The required output is the lines below from the line containing "Task: Open the Write a review link" to the line containing "Given: Click the 'Select", inclusive, retyped exactly. No other lines belong in it.

- - - - - - -

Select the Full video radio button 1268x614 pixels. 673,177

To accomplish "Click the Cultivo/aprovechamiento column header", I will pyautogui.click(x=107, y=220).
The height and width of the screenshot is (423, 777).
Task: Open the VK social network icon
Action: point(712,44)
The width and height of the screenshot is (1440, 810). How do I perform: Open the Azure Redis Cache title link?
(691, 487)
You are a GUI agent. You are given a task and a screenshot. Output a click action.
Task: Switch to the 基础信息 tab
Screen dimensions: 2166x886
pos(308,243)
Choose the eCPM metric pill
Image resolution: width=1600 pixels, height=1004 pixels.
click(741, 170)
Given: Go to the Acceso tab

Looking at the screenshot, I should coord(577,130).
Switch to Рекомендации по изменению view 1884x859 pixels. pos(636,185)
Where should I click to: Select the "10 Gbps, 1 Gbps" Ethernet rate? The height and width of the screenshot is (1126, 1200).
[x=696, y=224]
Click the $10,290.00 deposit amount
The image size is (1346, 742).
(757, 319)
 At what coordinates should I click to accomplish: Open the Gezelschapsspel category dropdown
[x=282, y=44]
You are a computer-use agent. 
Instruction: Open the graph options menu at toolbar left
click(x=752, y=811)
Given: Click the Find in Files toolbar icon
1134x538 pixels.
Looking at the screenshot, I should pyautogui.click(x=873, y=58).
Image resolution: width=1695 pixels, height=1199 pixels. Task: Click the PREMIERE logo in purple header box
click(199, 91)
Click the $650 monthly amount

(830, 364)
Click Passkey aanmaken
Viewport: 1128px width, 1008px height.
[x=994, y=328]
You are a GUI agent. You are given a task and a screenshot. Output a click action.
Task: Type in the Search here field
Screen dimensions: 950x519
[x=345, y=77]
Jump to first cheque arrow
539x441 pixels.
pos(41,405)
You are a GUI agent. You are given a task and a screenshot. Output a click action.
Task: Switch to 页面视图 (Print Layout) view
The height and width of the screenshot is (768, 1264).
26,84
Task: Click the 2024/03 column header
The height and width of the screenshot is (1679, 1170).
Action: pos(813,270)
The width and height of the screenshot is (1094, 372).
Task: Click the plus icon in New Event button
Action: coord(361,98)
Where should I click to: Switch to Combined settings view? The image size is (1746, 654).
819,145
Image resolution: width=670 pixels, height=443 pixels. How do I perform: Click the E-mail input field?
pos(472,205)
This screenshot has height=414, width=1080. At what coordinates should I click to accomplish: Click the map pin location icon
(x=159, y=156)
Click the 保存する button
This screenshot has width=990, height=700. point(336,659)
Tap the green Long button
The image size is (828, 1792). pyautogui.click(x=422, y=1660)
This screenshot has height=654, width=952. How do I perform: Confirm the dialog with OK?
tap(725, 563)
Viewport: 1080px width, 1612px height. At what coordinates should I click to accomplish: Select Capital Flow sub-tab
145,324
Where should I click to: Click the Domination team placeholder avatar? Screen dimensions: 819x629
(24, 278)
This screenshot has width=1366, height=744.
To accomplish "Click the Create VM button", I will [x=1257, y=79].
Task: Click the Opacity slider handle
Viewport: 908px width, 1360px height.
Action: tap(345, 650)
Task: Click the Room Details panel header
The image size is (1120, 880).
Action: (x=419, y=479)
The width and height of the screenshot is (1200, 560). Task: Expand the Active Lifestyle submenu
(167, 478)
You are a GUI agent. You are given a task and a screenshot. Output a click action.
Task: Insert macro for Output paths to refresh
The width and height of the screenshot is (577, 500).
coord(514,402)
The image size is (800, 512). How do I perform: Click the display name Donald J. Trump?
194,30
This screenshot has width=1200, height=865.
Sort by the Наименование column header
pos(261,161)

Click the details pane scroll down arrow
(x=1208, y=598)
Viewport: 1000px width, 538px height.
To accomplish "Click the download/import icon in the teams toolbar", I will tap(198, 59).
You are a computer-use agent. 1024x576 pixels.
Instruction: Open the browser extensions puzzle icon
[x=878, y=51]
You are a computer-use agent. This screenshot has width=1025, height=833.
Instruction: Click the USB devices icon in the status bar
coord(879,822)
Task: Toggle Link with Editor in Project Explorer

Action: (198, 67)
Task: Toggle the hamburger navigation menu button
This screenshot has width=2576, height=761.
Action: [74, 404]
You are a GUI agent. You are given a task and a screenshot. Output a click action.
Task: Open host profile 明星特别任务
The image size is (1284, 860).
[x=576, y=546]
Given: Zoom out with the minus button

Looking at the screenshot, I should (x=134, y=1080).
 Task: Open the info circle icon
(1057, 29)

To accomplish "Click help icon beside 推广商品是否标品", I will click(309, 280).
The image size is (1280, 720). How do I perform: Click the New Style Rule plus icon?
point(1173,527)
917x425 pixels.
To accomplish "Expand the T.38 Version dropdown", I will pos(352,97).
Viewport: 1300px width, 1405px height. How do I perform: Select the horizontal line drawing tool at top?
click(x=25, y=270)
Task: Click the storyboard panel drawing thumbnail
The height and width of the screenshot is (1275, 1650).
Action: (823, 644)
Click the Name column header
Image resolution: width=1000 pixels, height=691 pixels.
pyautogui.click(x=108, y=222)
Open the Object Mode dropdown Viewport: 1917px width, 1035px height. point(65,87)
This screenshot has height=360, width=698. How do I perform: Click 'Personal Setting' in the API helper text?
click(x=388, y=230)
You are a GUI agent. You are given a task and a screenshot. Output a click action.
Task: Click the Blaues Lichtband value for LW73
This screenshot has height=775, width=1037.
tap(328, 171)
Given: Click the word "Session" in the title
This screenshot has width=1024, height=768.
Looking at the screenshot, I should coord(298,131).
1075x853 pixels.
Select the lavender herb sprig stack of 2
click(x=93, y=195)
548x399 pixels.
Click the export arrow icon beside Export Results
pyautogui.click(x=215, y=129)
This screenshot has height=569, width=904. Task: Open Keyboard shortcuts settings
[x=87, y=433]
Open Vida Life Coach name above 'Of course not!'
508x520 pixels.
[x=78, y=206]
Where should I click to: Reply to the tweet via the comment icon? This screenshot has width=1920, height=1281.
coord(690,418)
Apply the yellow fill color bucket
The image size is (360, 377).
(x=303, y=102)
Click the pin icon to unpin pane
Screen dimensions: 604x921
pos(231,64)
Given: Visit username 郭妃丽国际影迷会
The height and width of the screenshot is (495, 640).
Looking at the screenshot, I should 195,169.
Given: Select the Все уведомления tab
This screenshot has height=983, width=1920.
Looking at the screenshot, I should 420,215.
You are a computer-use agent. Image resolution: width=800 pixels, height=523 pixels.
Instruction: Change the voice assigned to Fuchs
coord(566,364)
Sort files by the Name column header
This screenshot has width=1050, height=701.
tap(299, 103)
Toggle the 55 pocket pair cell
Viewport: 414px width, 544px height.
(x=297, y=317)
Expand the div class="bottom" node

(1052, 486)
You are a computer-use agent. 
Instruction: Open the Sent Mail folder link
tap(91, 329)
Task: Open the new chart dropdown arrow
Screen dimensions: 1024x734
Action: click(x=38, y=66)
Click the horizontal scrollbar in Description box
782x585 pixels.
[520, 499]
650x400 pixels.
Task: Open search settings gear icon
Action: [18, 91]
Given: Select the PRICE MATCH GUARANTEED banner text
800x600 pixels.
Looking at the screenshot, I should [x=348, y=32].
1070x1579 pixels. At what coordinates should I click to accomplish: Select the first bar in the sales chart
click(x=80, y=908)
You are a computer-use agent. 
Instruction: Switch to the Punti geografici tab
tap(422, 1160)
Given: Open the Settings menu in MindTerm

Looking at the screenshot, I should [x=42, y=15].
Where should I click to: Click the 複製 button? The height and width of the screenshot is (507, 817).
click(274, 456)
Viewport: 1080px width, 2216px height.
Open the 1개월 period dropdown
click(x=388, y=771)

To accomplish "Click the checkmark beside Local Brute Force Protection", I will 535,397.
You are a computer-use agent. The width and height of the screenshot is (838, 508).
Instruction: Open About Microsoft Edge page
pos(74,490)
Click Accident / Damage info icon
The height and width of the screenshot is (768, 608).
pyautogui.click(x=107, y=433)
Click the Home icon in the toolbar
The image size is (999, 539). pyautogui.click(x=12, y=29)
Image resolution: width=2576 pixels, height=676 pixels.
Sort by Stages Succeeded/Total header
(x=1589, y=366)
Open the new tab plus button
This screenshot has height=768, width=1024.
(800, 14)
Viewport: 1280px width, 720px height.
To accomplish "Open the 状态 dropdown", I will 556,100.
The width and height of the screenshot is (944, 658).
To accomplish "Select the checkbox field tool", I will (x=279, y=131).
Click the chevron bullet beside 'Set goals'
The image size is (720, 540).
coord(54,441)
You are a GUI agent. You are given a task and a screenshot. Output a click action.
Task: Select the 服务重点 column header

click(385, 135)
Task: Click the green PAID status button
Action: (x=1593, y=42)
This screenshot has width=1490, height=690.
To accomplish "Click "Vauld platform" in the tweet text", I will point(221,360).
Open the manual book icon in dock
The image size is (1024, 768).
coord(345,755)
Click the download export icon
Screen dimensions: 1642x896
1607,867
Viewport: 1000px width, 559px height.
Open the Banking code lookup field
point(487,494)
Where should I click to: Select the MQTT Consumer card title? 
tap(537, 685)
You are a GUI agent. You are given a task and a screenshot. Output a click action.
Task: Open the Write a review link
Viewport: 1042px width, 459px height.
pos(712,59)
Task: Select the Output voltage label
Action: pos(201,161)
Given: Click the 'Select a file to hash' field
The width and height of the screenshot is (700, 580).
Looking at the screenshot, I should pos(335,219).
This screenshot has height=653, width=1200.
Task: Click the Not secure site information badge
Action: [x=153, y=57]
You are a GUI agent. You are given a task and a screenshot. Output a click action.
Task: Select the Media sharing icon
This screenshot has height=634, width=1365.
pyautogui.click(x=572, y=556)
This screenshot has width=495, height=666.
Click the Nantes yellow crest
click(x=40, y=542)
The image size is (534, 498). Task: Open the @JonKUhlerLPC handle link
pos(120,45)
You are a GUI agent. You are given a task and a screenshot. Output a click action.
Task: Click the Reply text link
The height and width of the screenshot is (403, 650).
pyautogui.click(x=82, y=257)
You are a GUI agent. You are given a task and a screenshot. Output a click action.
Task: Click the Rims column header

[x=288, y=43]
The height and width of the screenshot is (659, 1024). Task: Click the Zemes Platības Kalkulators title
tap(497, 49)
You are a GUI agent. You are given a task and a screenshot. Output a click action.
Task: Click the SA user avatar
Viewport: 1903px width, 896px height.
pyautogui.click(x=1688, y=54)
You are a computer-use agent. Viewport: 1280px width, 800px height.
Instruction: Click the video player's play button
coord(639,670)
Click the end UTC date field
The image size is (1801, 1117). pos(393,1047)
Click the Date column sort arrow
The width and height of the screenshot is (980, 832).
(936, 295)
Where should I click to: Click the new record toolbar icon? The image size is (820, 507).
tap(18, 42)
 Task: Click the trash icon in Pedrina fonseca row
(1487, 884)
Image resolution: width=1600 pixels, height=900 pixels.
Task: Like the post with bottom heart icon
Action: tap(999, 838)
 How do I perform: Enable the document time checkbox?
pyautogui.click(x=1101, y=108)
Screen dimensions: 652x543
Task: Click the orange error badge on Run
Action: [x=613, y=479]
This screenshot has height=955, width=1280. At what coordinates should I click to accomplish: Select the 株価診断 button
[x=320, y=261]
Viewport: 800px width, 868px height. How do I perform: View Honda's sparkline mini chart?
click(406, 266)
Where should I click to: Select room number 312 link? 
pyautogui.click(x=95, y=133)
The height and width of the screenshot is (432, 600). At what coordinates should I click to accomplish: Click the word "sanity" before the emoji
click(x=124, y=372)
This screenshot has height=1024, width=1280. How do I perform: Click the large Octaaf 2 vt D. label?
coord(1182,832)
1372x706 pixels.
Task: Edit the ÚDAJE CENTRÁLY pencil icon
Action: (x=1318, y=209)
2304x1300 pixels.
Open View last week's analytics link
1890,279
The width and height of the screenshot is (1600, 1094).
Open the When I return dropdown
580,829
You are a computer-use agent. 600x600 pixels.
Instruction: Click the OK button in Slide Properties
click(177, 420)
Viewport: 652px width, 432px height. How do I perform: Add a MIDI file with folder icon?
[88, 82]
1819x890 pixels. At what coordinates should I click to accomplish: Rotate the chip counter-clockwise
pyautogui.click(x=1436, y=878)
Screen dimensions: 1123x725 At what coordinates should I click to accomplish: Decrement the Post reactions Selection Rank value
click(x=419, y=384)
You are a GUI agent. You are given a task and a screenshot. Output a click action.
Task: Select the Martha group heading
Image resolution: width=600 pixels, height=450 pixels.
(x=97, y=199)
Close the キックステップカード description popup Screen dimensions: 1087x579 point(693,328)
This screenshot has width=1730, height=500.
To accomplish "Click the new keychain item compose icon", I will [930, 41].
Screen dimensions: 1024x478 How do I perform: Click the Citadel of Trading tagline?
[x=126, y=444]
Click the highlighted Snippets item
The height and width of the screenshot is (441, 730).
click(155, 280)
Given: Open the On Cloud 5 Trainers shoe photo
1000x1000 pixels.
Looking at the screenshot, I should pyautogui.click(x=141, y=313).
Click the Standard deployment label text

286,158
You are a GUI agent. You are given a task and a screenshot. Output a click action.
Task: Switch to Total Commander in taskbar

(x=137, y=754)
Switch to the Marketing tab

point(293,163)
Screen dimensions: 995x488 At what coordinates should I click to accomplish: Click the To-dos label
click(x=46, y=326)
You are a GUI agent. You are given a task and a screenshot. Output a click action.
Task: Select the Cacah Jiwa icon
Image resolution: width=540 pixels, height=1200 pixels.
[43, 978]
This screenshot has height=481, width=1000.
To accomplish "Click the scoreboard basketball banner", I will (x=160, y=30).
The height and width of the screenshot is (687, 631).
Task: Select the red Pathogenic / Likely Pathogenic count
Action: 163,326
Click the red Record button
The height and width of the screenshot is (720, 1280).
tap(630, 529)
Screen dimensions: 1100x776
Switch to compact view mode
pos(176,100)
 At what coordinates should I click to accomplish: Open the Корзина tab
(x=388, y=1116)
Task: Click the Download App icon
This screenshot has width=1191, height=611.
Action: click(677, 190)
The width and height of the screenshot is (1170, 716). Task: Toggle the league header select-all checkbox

- - - - - - -

» REPLY TO THE EXERCISE:
Task: Open the Write a review link
Viewport: 1042px width, 459px height.
pos(712,59)
Task: Select the Output voltage label
Action: pos(201,161)
Given: Click the 'Select a file to hash' field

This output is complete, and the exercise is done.